Racconto di Chiara Moltoni

(Prima pubblicazione – 5 gennaio 2019)

 

Erano stati imbarcati su di un’ambulanza talmente diroccata da scongiurare lo sfondamento del sedile ad opera del peso dell’autista, un infermiere grande e paffuto, un naso avvinazzato e una bocca esangue come una tagliatella in astinenza da un corposo ragù di salsiccia.

A farli salire sul mezzo – divisi in piccoli gruppi, a seconda dei ceppi e della destinazione finale – il cui interno odorava più di cioccolato rancido che disinfettante, un secondo uomo, medico, adesso in piedi sul retro, di fronte agli portelli spalancati, un lungo camice bianco in linea con gli zigomi scavati, sollevati grazie a chissà quali fili nascosti, collegati alla spazzola di una fitta rete di capelli grigi germogliati da un cranio a forma di pera.

Fu proprio quest’ultimo a dire: – I più infettivi si tengano pronti a scendere alla prima fermata – come se a cinguettare fosse stata l’unghia a becco del suo dito indice, puntata verso quattro poveracci alti come un bambino di due anni, un collare stretto a un corpo informe di uno sgargiante color lime, arroccati uno sull’altro in una gabbia addossata verso il fondo del mezzo.

Oltre al piazzale di asfalto crepato, nel bel mezzo del quale l’ambulanza aveva stazionato per circa mezz’ora, battezzando ogni ciuffo d’erbaccia con il ventaglio onnipotente del lampeggiante, solo un circolo di minacciose nuvole basse. L’avvicinarsi di un galoppante roboare mostrava una variegata criniera di fulmini.

– Presto! – esortò con voce squillante il medico, dopo essere stato colpito in piena cervicale direttamente da un tuono.

Sbatté gli portelli, raggiunse l’abitacolo dal lato passeggero, prese posto e fece segno all’autista di partire.

Non fu facile, per quest’ultimo, mettere in moto. L’autunno inoltrato stava ormai aprendo senza alcun ritegno le cosce alla rigida mazza invernale e la batteria tossiva già da un po’ una secca mancanza d’acido e antigelo.

Dopo quindici tentativi e una qualche preghiera non ascoltata (che la puttana del tuo lurido sifone di un buco di culo rimanga gravida di un lercio plotone di sputi!), l’ambulanza partì, giusto l’attimo prima che una grossa goccia colpisse il seccume dei tergicristalli.

Il mezzo lasciò lo spiazzo imboccando una strada laterale.

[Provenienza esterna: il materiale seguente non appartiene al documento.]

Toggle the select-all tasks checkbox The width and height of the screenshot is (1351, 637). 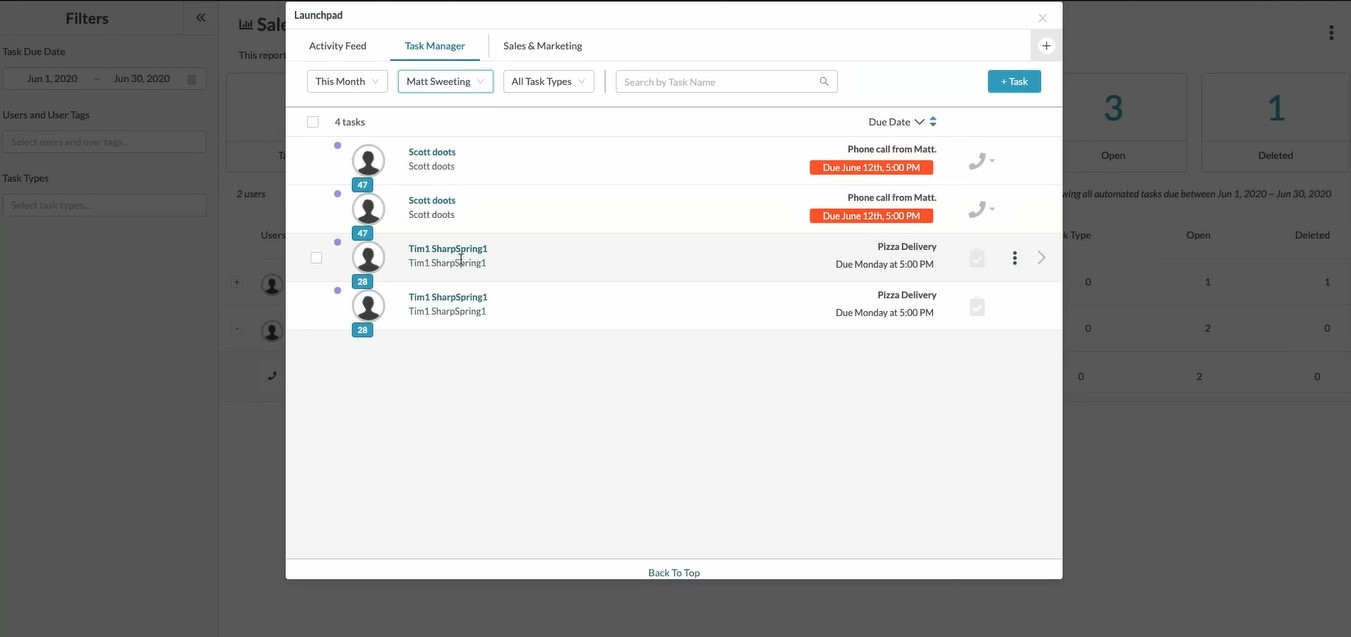[313, 122]
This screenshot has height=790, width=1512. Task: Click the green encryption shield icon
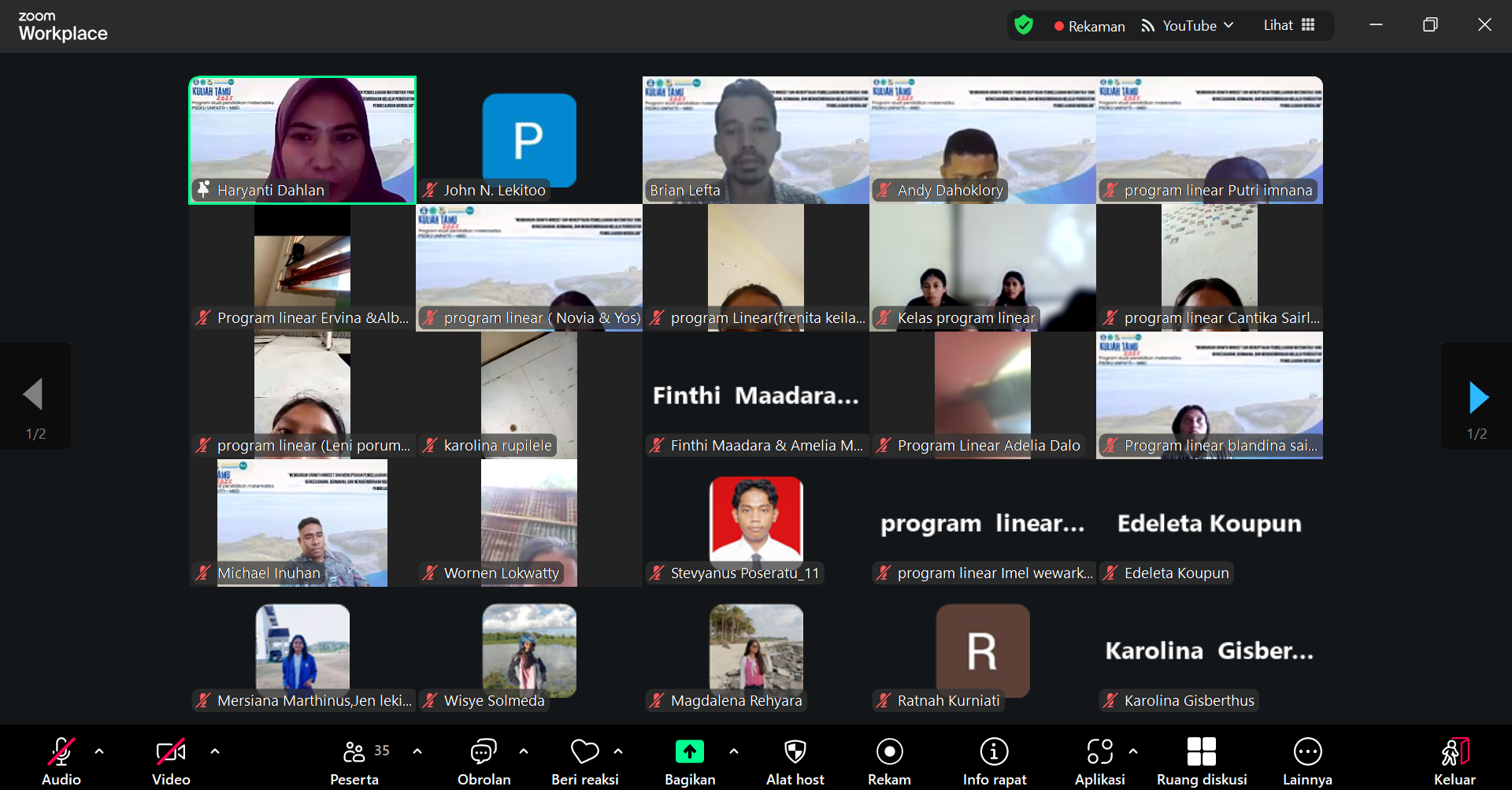(x=1024, y=25)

Nessuna sirena ruppe il tunnel di case e silenzio tipica dell’imbruttire di una periferia affollata da spaccio ed escrementi. Si sentì solo una gelida pioggia cominciare a battere il suo tamburo infernale.

I quattro pneumatici scivolarono sul ferro di griglie e tombini per un paio di isolati, fino a stridere dinanzi a un cancello a metà di un marciapiede giallo di foglie.

L’autista scese. Si rifugiò sotto una pensilina lasciando il motore acceso. Pigiò il bottone di un citofono incastonato in un pilastro di cemento grezzo sotto la lapide di una scritta: Ultima Spiaggia, Residenza per Anziani. Aspettò che partisse l’automazione del cancello, risalì al posto di guida, si inoltrò all’interno della cancellata, imboccò una ripida discesa e si infilò in un magazzino.

Spade di luci al neon illuminavano un cunicolo spoglio, al fondo del quale c’era la bocca chiusa di una porta scrostata; porta che si aprì in quel mentre e da cui uscì un tipo aggrappato a un mazzo di guinzagli. L’ambulanza si fermò. Infermiere e medico si tuffarono fuori dall’abitacolo. Quel posto puzzava di gasolio e pollo bollito.

– Buonasera dottor Salvezza – bofonchiò il tipo, regalando ai due un sorriso macchiato di carie.

Il dottore rispose: – Dobbiamo muoverci, quest’anno siamo già in ritardo, stanno crescendo a una velocità mai vista prima.

Fece un cenno verso il retro, si diresse al cospetto degli sportelli e quando li aprì un lieve trambusto resuscitò dal vano.

– Eccoli! – disse, indicando verso la gabbia sul fondo – Ne abbiamo in consegna quattro tra i più virulenti. Sono nati dalla famiglia di un nuovo ceppo. Basterà lasciarli lavorare ventiquattr’ore e vedrà che bel proliferare di polmoniti! Con quattro virus grandi e grossi come questi, non c’è vaccinazione che tenga: finalmente libererete un sacco di letti.